::: Entries provided :::

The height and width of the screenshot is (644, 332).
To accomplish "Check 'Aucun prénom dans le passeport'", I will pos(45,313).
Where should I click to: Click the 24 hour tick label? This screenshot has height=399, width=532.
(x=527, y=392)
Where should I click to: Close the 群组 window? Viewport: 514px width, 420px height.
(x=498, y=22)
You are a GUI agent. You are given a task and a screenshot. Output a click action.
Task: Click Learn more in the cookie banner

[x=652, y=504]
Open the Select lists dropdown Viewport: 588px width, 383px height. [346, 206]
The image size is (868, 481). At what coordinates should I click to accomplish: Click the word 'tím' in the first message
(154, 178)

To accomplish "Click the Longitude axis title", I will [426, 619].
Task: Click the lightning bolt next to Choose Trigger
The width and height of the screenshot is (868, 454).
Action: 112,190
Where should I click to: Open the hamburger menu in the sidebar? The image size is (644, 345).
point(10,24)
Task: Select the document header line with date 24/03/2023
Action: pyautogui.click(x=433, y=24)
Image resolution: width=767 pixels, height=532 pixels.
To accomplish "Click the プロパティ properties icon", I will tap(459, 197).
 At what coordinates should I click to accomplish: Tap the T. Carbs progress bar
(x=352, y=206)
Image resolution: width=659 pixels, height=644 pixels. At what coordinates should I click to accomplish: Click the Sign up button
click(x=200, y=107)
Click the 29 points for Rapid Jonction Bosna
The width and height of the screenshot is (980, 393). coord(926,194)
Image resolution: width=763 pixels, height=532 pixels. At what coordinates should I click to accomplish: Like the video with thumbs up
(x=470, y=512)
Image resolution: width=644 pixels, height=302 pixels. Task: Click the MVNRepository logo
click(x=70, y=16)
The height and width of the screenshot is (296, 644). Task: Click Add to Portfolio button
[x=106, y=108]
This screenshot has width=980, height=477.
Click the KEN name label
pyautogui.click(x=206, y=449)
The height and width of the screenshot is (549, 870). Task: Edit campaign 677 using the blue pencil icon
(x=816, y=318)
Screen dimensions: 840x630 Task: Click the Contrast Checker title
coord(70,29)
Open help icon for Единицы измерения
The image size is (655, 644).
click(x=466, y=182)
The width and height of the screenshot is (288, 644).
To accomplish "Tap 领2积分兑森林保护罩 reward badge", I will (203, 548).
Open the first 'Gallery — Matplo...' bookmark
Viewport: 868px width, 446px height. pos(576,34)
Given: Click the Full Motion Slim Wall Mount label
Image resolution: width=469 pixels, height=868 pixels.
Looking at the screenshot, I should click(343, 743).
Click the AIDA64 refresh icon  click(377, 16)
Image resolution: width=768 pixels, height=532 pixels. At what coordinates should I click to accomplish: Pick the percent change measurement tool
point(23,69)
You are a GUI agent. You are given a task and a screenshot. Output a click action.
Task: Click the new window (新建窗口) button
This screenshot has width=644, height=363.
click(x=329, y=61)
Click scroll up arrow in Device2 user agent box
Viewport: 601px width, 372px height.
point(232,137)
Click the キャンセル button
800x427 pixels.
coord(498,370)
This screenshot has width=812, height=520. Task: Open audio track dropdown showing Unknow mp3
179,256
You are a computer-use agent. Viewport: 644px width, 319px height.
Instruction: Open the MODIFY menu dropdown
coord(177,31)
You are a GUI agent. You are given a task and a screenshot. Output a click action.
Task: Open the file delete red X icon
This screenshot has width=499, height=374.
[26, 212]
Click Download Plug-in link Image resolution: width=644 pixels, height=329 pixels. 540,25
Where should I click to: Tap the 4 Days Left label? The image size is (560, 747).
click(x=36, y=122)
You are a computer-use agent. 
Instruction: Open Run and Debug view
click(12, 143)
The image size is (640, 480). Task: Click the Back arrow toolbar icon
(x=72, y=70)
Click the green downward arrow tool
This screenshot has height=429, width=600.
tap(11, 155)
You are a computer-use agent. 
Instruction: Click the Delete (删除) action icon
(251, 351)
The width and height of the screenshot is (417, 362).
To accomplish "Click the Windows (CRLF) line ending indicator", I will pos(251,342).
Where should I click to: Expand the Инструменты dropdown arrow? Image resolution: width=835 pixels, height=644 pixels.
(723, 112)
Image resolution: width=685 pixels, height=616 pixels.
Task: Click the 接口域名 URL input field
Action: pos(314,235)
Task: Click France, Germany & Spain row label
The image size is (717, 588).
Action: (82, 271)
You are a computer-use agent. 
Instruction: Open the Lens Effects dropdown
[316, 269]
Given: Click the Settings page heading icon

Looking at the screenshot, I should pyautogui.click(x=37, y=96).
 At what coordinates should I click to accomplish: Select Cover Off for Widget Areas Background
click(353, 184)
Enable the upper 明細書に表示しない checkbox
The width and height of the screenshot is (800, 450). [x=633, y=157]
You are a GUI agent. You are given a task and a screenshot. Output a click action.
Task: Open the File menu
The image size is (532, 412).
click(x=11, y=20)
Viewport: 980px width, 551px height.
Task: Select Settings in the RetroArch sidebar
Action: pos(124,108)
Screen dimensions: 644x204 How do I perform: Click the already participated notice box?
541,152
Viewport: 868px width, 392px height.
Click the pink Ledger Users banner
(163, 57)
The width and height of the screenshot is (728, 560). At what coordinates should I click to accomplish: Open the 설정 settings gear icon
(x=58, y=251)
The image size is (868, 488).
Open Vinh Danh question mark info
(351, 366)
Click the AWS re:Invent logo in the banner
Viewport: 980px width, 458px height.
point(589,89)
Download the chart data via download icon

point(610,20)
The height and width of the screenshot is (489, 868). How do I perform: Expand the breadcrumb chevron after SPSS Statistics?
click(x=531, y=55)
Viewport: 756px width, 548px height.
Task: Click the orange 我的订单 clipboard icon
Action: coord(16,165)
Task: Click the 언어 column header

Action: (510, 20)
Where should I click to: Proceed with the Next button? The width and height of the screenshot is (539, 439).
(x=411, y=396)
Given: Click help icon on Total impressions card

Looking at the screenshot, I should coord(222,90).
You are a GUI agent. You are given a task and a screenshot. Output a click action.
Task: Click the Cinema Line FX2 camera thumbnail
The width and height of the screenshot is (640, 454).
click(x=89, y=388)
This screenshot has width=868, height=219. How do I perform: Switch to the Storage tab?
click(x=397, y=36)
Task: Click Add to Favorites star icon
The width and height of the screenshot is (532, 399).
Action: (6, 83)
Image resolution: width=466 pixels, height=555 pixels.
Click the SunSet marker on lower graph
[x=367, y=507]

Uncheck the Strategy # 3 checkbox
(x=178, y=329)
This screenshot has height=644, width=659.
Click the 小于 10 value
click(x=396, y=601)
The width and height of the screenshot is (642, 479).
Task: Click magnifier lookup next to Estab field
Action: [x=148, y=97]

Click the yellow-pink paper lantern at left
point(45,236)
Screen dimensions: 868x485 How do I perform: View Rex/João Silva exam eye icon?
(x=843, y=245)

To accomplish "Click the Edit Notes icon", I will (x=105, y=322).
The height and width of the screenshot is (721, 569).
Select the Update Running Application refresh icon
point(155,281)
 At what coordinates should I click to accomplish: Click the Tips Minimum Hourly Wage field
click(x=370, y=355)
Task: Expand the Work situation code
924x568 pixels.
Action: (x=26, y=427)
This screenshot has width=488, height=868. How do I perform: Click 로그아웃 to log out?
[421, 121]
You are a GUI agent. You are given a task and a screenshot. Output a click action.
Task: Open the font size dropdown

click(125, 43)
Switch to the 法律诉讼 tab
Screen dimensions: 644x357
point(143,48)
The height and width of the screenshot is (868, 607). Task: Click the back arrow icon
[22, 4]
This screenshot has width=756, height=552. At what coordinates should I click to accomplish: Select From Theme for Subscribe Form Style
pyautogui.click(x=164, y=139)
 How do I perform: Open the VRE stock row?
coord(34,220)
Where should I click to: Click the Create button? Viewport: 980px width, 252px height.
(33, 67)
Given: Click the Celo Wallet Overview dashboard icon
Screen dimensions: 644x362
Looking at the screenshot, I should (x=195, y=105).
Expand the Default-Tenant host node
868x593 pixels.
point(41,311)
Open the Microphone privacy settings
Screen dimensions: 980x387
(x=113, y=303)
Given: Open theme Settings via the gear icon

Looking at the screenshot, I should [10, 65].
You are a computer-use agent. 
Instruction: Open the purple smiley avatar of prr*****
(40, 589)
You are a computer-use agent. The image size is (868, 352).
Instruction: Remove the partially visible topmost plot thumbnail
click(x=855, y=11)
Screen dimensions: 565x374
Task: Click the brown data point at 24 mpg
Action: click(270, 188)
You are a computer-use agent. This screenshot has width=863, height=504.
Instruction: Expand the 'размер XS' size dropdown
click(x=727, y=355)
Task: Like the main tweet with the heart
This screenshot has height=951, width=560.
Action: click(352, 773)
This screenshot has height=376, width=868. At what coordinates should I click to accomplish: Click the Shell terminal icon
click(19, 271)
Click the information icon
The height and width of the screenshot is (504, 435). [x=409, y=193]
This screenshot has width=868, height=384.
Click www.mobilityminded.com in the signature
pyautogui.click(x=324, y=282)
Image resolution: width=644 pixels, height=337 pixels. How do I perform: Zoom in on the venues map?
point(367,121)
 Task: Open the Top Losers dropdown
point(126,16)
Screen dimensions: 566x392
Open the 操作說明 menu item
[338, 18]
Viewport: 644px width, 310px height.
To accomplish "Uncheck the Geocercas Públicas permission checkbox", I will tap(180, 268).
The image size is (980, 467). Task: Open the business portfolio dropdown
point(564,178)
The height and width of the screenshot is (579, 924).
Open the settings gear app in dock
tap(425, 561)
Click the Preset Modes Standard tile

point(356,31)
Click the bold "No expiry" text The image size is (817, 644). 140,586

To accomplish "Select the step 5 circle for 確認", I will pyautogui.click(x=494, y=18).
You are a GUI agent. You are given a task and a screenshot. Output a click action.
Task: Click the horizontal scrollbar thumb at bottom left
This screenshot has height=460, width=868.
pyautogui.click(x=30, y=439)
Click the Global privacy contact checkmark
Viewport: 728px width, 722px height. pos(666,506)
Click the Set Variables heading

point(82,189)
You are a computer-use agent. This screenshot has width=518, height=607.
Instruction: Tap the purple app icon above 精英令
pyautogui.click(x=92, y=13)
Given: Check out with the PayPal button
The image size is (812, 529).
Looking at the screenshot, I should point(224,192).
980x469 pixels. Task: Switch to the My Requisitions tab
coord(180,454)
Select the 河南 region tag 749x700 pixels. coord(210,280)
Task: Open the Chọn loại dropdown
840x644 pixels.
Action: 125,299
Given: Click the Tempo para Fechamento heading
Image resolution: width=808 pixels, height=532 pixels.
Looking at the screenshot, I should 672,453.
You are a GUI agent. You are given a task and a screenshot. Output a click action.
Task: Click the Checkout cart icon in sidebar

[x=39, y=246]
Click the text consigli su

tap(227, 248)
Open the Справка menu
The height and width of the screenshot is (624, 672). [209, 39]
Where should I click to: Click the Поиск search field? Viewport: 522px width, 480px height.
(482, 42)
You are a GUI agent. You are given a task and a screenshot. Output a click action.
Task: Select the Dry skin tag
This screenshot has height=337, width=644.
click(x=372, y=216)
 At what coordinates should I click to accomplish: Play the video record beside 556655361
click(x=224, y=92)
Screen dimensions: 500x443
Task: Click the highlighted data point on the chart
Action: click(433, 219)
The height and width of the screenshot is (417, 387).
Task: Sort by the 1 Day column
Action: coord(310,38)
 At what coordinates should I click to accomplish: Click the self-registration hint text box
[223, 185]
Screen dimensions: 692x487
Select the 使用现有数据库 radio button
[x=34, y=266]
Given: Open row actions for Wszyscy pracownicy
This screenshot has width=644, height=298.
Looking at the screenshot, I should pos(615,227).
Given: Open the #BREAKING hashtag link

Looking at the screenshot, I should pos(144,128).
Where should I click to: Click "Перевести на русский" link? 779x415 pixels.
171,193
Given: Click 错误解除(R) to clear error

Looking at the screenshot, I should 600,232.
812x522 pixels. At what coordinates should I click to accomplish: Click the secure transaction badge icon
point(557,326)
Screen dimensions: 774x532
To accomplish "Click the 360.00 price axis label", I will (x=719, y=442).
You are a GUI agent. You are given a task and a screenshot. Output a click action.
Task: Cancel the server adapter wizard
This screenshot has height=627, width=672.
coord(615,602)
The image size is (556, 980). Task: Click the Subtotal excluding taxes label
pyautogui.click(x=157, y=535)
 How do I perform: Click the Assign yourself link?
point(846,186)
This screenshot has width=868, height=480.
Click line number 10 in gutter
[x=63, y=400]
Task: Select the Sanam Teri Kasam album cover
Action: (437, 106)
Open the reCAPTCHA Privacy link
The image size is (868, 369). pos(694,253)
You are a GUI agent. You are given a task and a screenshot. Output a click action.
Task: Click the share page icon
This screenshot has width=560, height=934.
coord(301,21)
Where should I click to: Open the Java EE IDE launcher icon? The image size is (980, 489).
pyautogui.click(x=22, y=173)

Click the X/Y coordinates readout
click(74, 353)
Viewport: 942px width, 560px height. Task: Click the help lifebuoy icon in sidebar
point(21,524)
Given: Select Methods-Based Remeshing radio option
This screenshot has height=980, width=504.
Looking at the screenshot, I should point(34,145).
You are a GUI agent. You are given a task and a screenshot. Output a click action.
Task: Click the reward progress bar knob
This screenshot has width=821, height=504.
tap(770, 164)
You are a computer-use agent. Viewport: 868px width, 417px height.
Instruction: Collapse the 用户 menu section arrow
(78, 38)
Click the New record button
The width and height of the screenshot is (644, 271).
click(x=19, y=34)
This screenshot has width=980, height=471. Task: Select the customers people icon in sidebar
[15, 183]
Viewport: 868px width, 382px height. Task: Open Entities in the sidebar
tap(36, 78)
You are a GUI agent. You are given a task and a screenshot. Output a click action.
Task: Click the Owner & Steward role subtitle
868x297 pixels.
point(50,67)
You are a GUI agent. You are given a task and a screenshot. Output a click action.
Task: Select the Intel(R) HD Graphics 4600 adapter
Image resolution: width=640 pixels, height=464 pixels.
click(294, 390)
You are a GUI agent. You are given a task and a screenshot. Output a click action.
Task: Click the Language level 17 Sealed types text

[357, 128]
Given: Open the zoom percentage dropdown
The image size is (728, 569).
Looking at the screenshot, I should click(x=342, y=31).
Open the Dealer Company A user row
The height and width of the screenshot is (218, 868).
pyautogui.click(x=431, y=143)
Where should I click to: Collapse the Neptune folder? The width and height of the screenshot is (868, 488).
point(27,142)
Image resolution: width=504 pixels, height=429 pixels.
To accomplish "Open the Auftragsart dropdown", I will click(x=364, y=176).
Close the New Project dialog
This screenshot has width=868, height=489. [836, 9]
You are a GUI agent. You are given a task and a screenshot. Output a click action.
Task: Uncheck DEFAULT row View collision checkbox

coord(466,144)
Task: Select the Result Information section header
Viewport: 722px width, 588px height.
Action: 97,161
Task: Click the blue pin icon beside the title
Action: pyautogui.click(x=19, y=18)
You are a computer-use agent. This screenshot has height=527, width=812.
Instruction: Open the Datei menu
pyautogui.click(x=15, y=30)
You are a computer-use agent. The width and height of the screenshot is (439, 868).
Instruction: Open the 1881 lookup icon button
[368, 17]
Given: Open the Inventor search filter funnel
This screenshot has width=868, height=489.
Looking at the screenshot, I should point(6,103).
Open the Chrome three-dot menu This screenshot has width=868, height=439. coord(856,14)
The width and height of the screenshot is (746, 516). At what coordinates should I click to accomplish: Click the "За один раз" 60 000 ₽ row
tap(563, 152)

:::

If a line in the material holds "will", copy it.

To accomplish "Check 'Aucun prénom dans le passeport'", I will pos(45,313).
To accomplish "Click the Longitude axis title", I will [426, 619].
To accomplish "Click the プロパティ properties icon", I will tap(459, 197).
To accomplish "Tap 领2积分兑森林保护罩 reward badge", I will (203, 548).
To accomplish "Click the Windows (CRLF) line ending indicator", I will pos(251,342).
To accomplish "Click the Edit Notes icon", I will (x=105, y=322).
To accomplish "Uncheck the Geocercas Públicas permission checkbox", I will tap(180, 268).
To accomplish "Select the step 5 circle for 確認", I will pyautogui.click(x=494, y=18).
To accomplish "Click the 360.00 price axis label", I will (x=719, y=442).
To accomplish "Open the Auftragsart dropdown", I will click(x=364, y=176).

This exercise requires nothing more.